• SET TASK 1
Translate the sentence "Choose any point to the right of the two particles." from the solution on net electric potential into Spanish.
• SET TASK 2
Shorten the paragraph that begins "In Arrangement (3)" in the solution on net electric potential, keeping its main facts.
• SET TASK 3
Reproduce the part of the solution on net electric potential starting at "Let $d_1$ be the distance between the point and the $-2q$" and ending at "the $-4q$ charge.".

━━━━━ PAGE

Answer
There are no pairs with a point to the right of the particles at which $V_{net} = 0$
Work Step by Step
We can write a general equation for the net electric potential:
$V_{net} = \frac{1}{4\pi~\epsilon_0}\sum \frac{q_i}{r_i}$
Arrangement (1):
Choose any point to the right of the two particles.
Let $d_1$ be the distance between the point and the $-2q$ charge.
Let $d_2$ be the distance between the point and the $+6q$ charge.
Note that $d_1 \gt d_2$
We can find an expression for $V_{net}$ at this point:
$V_{net} = \frac{1}{4\pi~\epsilon_0}\sum \frac{q_i}{r_i}$
$V_{net} = \frac{1}{4\pi~\epsilon_0}(\frac{-2q}{d_1}+\frac{6q}{d_2})$
$V_{net} \gt 0$
Arrangement (2):
Choose any point to the right of the two particles.
Let $d_1$ be the distance between the point and the $+3q$ charge.
Let $d_2$ be the distance between the point and the $-4q$ charge.
Note that $d_1 \gt d_2$
We can find an expression for $V_{net}$ at this point:
$V_{net} = \frac{1}{4\pi~\epsilon_0}\sum \frac{q_i}{r_i}$
$V_{net} = \frac{1}{4\pi~\epsilon_0}(\frac{+3q}{d_1}-\frac{4q}{d_2})$
$V_{net} \lt 0$
In Arrangement (3), $V_{net} \gt 0$ at all points since both charges are positive.
In Arrangement (4), $V_{net} \lt 0$ at all points since both charges are negative.
Therefore:
There are no pairs with a point to the right of the particles at which $V_{net} = 0$

━━━━━━━━━━
━━━━━ ENTRIES SUPPLIED

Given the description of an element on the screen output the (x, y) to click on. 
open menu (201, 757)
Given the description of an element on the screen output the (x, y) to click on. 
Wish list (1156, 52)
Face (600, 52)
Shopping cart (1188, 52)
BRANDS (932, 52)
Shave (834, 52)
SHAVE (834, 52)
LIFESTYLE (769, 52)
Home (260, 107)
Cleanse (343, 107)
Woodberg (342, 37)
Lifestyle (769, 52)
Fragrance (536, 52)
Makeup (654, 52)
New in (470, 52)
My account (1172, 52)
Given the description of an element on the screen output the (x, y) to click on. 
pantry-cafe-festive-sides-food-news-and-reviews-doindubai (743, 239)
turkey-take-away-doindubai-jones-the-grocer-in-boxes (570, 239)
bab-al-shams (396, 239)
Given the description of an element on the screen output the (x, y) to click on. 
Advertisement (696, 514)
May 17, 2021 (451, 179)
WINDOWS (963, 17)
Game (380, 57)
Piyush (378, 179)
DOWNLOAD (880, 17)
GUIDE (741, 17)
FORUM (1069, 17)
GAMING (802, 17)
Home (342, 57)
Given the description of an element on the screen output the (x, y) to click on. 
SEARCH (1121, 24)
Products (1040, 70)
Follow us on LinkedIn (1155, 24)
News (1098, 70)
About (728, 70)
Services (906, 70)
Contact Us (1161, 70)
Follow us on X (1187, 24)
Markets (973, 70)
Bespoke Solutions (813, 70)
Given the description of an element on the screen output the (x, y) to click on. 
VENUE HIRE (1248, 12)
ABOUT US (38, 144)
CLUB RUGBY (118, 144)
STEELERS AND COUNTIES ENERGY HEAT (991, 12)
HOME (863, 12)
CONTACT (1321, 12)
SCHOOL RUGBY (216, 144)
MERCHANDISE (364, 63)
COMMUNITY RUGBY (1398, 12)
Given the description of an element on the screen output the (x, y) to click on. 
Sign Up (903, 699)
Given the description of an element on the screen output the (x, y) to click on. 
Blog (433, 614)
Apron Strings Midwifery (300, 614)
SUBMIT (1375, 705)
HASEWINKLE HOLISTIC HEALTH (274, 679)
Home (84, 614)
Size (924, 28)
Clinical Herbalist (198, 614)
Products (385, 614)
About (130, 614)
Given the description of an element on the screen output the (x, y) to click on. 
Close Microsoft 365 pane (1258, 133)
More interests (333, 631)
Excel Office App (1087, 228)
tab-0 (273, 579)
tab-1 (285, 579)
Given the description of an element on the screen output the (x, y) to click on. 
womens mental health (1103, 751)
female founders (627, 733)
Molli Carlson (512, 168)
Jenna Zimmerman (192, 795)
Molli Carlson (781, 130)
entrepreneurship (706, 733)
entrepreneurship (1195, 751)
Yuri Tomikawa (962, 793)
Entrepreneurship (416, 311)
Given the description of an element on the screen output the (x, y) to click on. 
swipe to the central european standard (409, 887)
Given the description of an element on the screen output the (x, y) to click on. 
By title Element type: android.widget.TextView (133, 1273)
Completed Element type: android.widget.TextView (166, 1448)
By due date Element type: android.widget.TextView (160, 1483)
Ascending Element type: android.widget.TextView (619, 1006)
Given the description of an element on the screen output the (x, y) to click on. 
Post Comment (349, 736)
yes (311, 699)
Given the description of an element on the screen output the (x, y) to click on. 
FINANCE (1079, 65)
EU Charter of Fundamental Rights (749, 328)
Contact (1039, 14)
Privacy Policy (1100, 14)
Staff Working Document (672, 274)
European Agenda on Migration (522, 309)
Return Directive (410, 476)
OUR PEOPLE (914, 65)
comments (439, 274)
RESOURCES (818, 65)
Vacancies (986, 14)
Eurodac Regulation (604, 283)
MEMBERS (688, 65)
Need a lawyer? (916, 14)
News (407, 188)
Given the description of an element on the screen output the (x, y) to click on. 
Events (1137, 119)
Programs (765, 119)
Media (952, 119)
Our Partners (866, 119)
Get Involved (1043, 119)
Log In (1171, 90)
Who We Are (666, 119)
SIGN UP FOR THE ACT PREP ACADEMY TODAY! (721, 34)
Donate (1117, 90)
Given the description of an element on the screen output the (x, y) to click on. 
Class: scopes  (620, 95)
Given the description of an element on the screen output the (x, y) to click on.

━━━━━━━━━━

• TASK ANSWER 1
Elija cualquier punto a la derecha de las dos partículas.

• TASK ANSWER 2
Arrangement (3): both charges are positive, so $V_{net} \gt 0$ everywhere.

• TASK ANSWER 3
Let $d_1$ be the distance between the point and the $-2q$ charge.
Let $d_2$ be the distance between the point and the $+6q$ charge.
Note that $d_1 \gt d_2$
We can find an expression for $V_{net}$ at this point:
$V_{net} = \frac{1}{4\pi~\epsilon_0}\sum \frac{q_i}{r_i}$
$V_{net} = \frac{1}{4\pi~\epsilon_0}(\frac{-2q}{d_1}+\frac{6q}{d_2})$
$V_{net} \gt 0$
Arrangement (2):
Choose any point to the right of the two particles.
Let $d_1$ be the distance between the point and the $+3q$ charge.
Let $d_2$ be the distance between the point and the $-4q$ charge.